## [Task]
Every line below that has "computer" in it should be copied.

(Screenshot grounding data)
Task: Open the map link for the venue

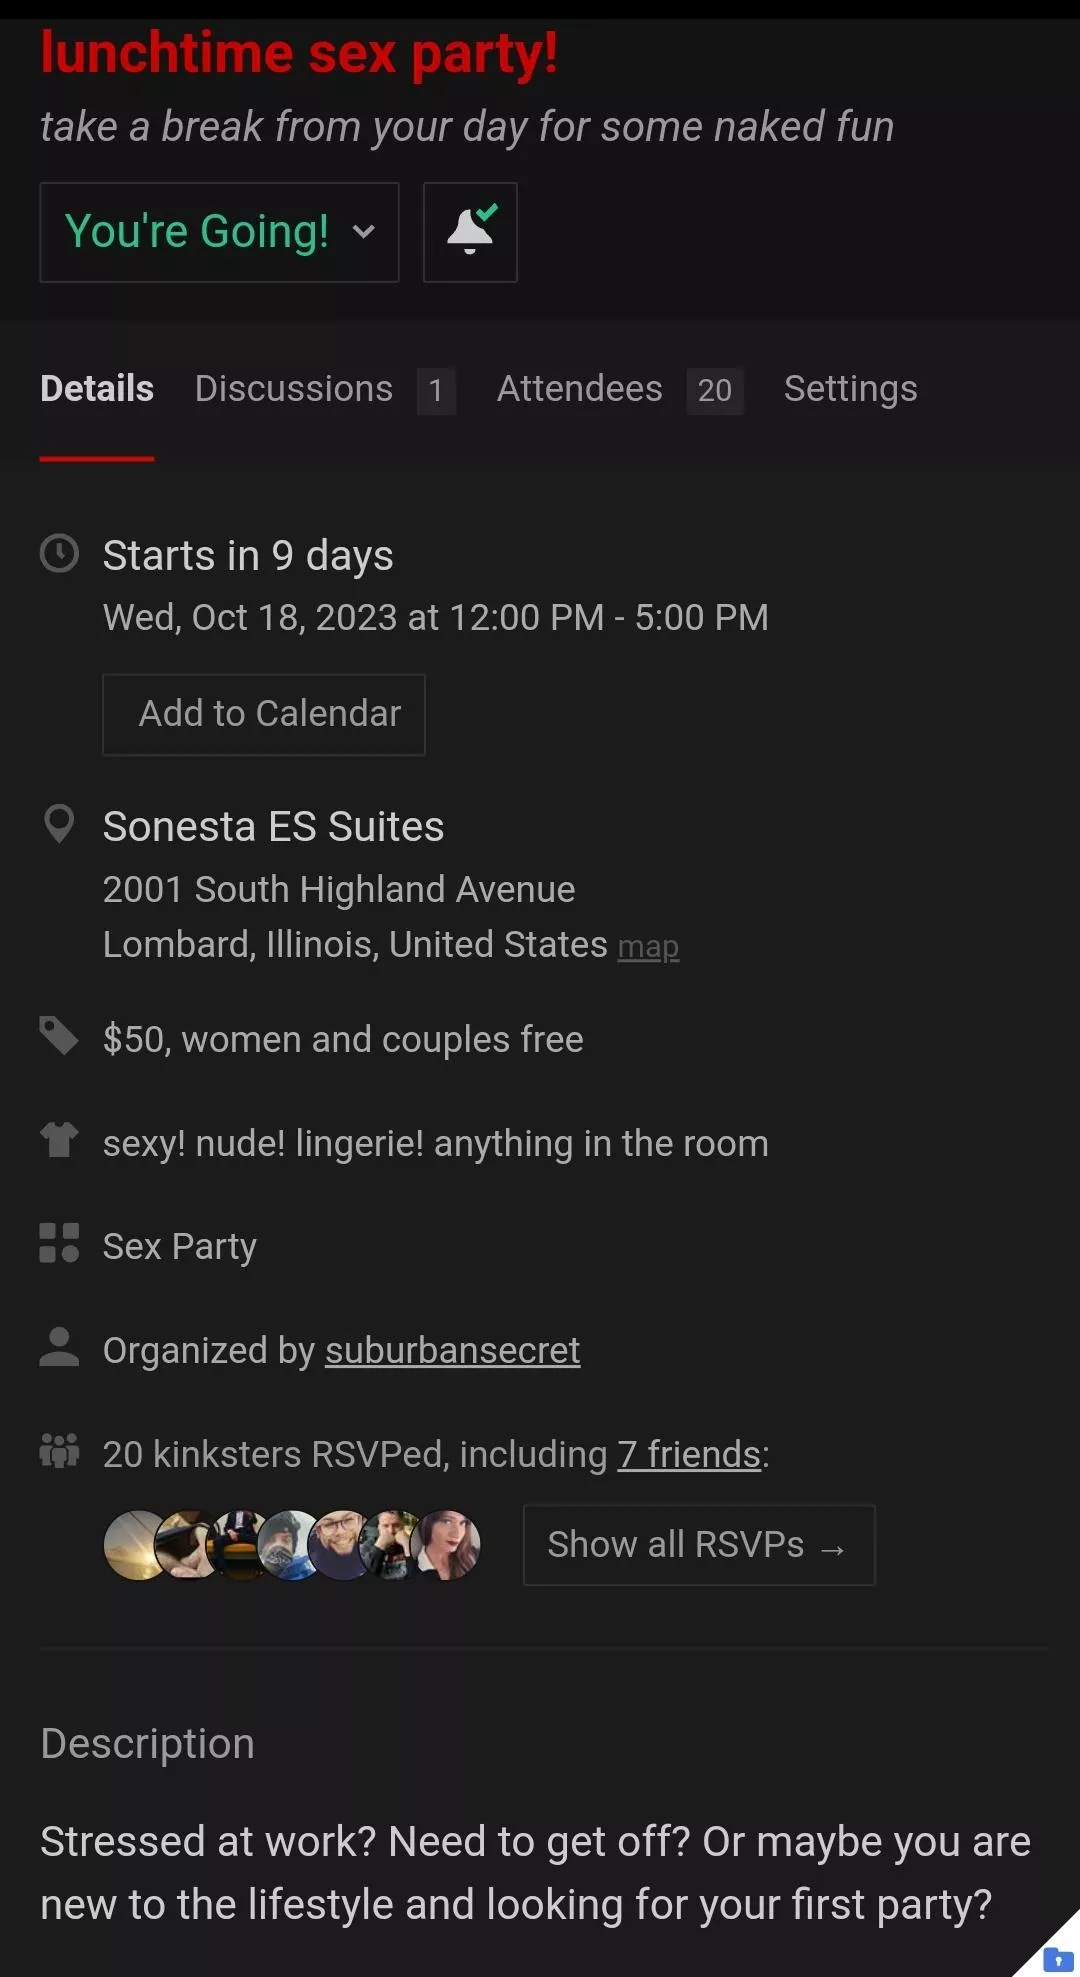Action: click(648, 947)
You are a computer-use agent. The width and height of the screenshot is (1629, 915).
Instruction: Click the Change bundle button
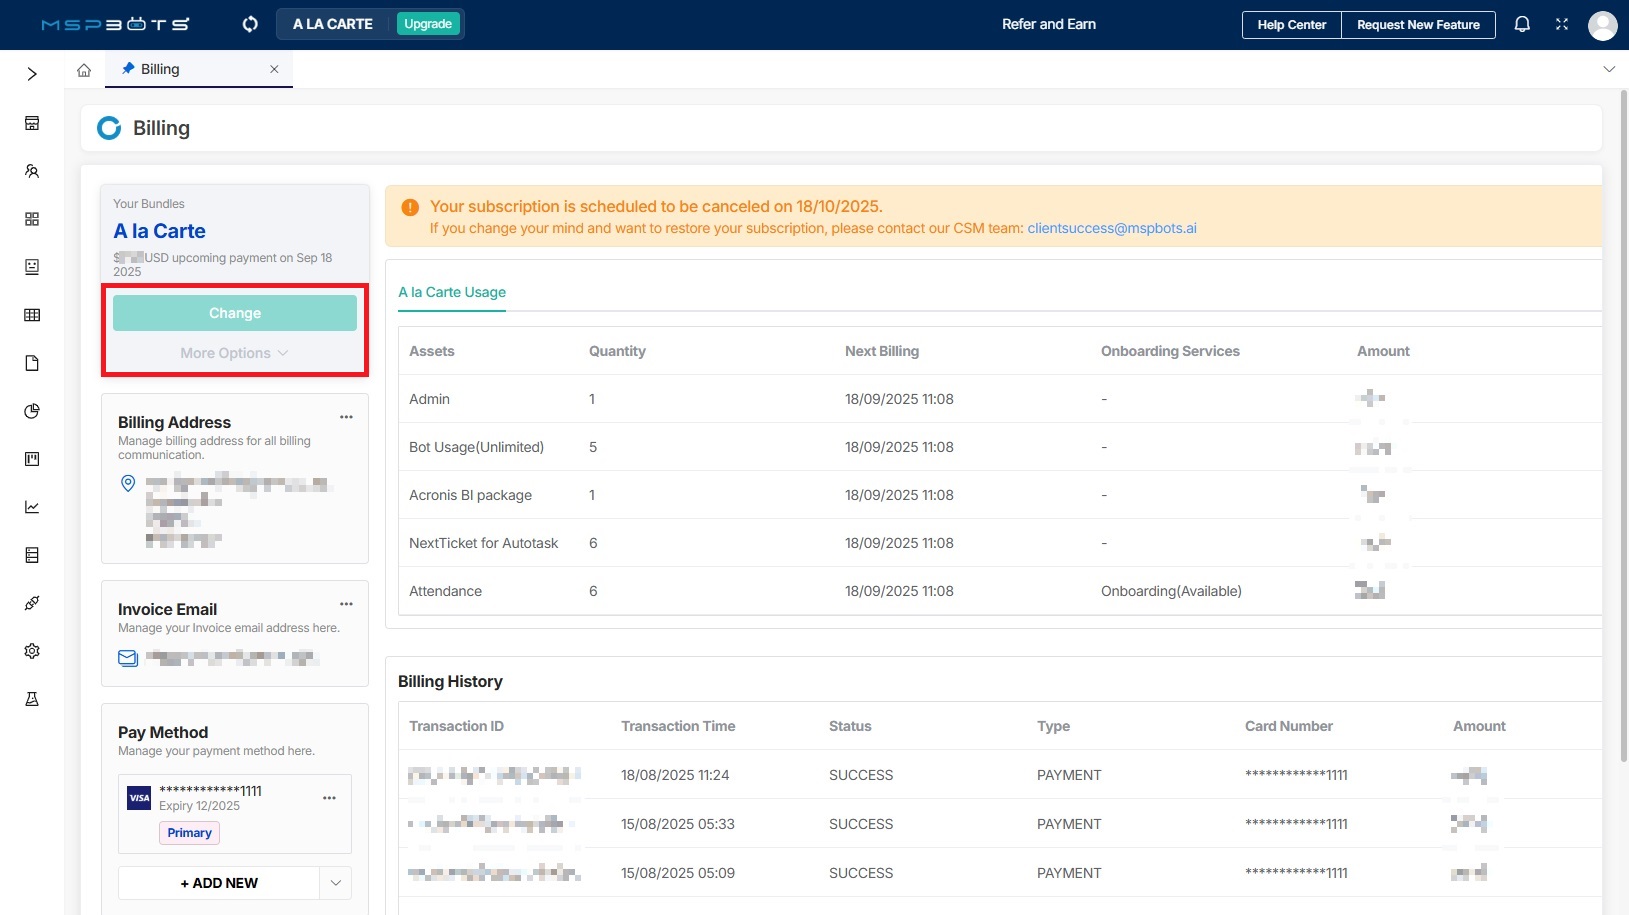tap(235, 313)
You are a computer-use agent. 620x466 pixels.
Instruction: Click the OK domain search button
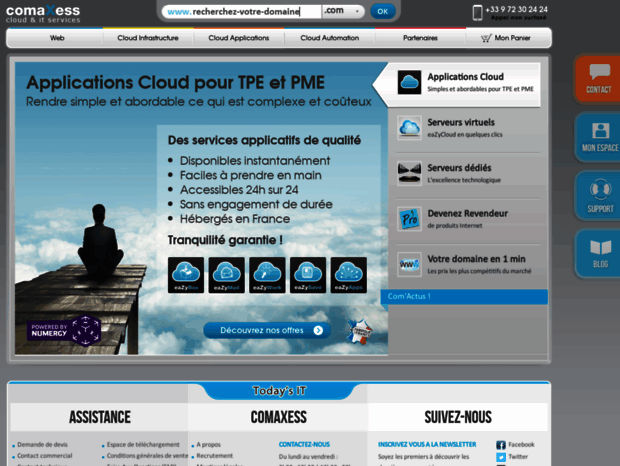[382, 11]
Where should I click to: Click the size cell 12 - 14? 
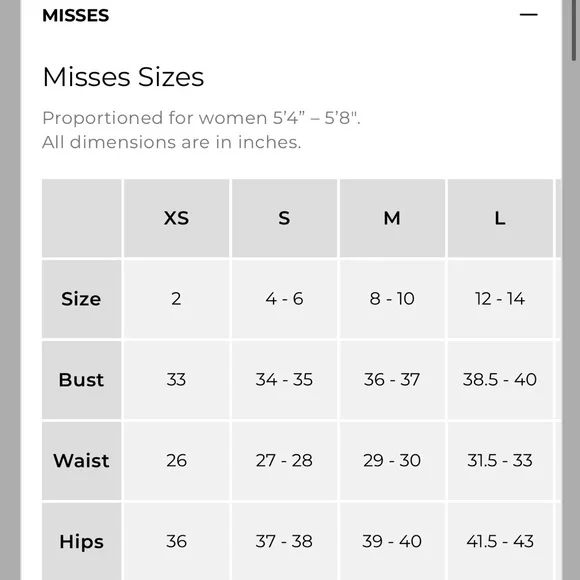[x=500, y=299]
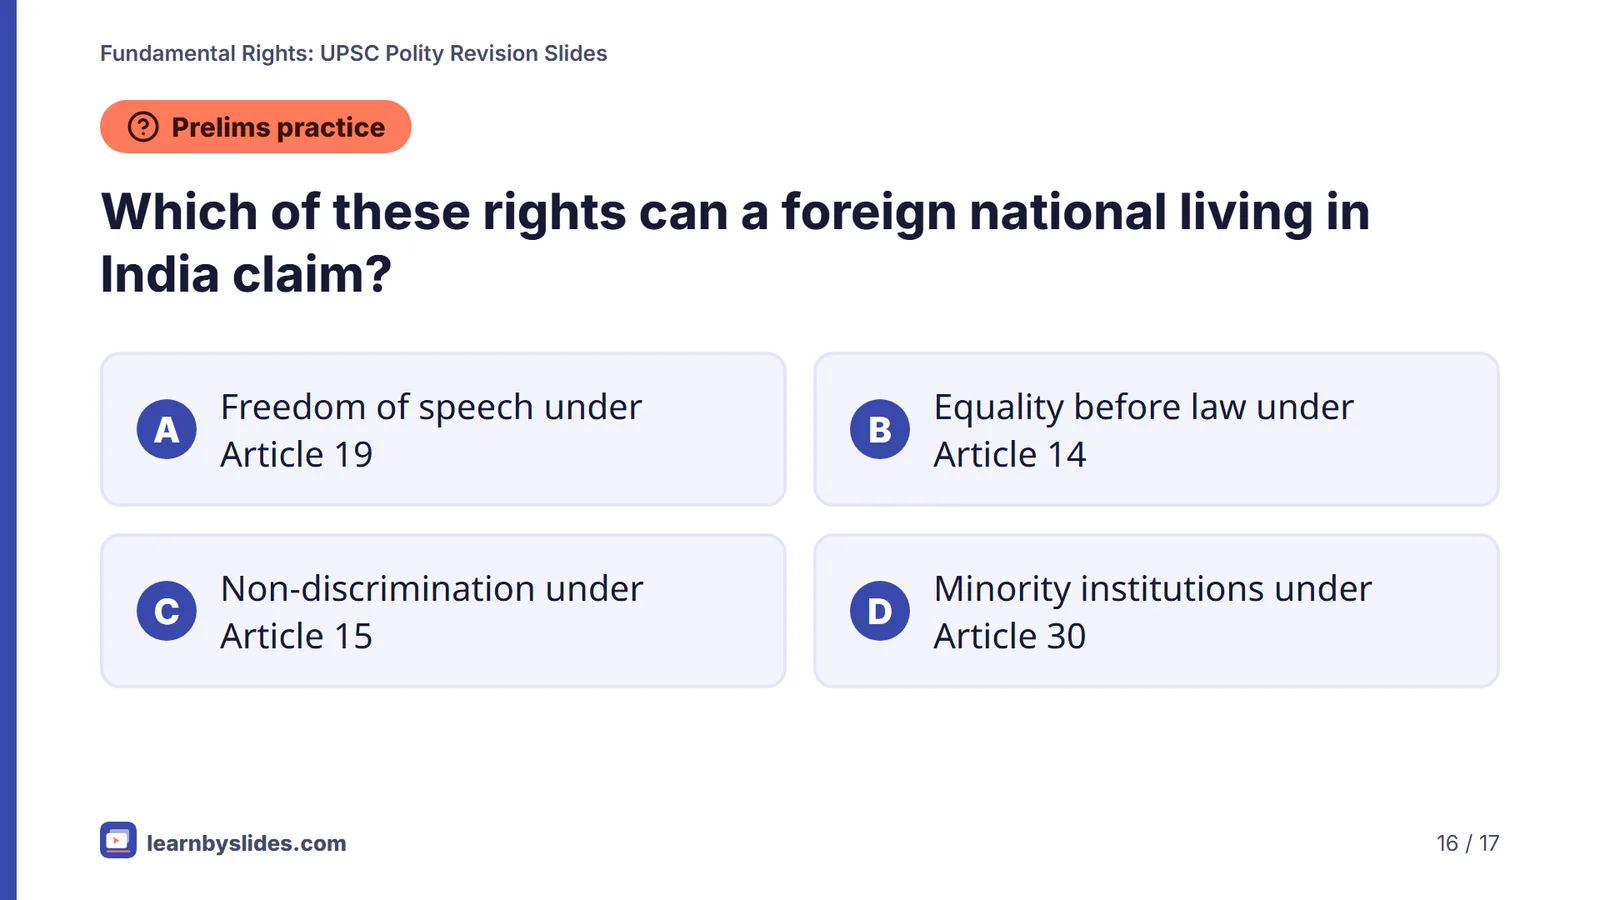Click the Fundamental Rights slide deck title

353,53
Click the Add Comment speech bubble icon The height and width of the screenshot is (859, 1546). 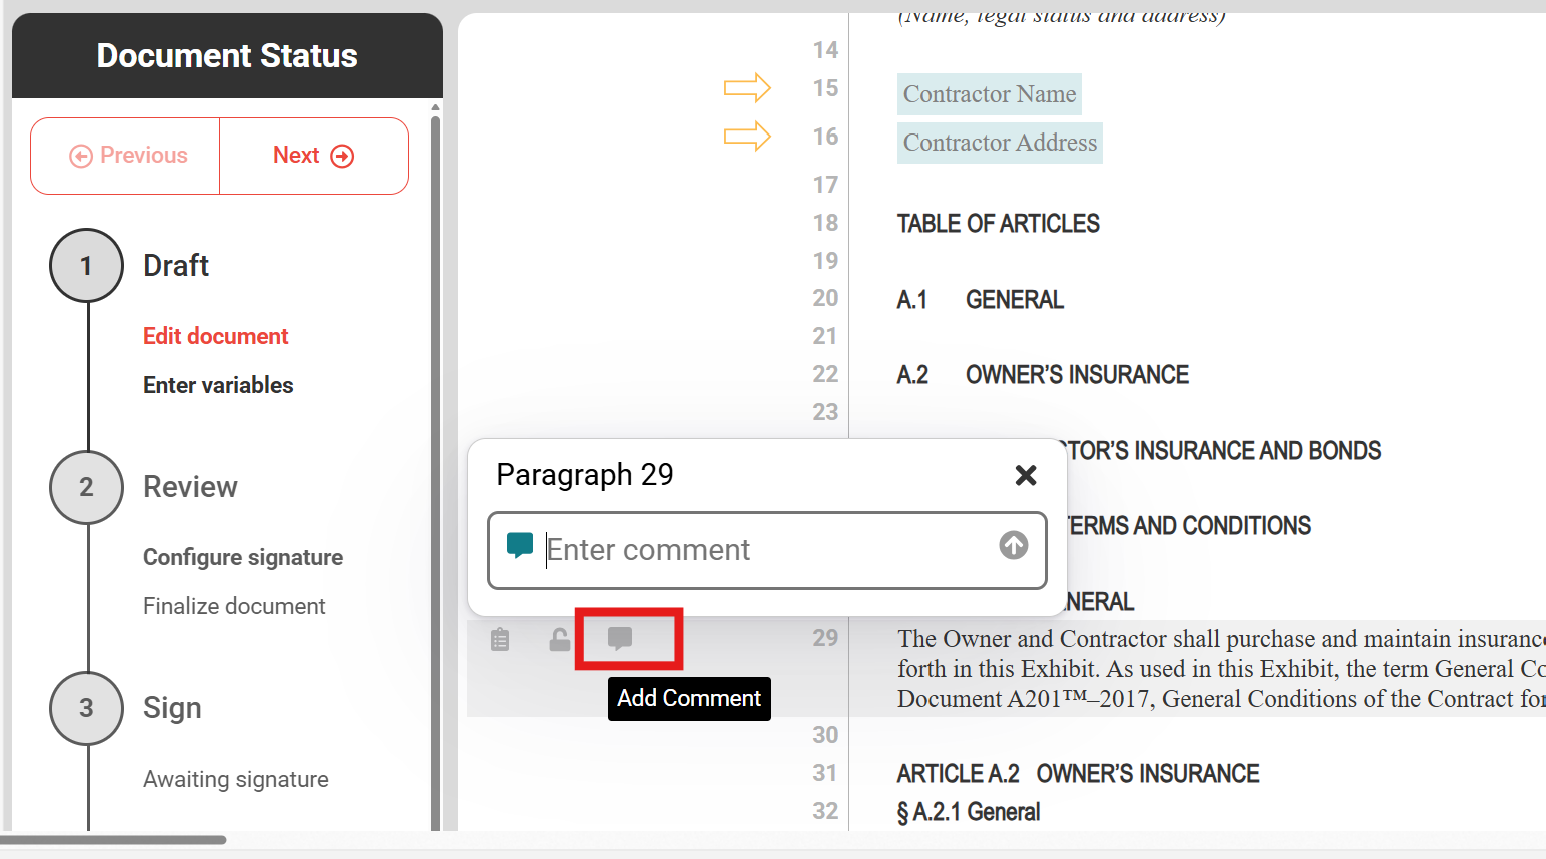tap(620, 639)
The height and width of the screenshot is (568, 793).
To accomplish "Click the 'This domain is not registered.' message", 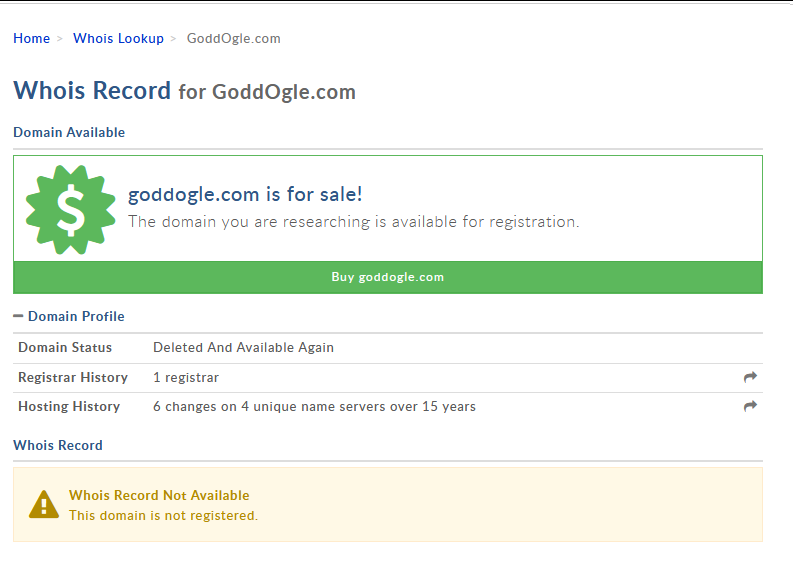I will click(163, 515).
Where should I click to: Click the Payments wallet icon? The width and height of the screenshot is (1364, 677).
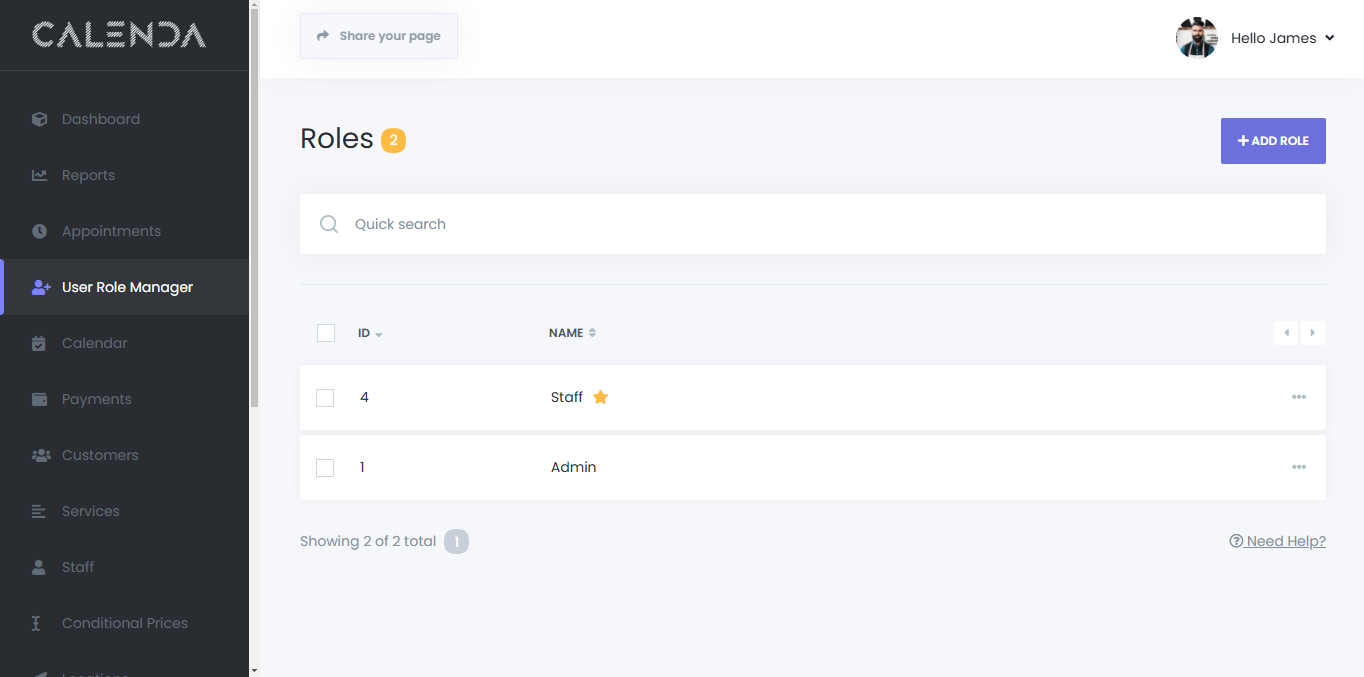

## [Reply to the exercise]
You are a computer-use agent. The width and height of the screenshot is (1629, 915).
You are a computer-use agent. 620x466 pixels.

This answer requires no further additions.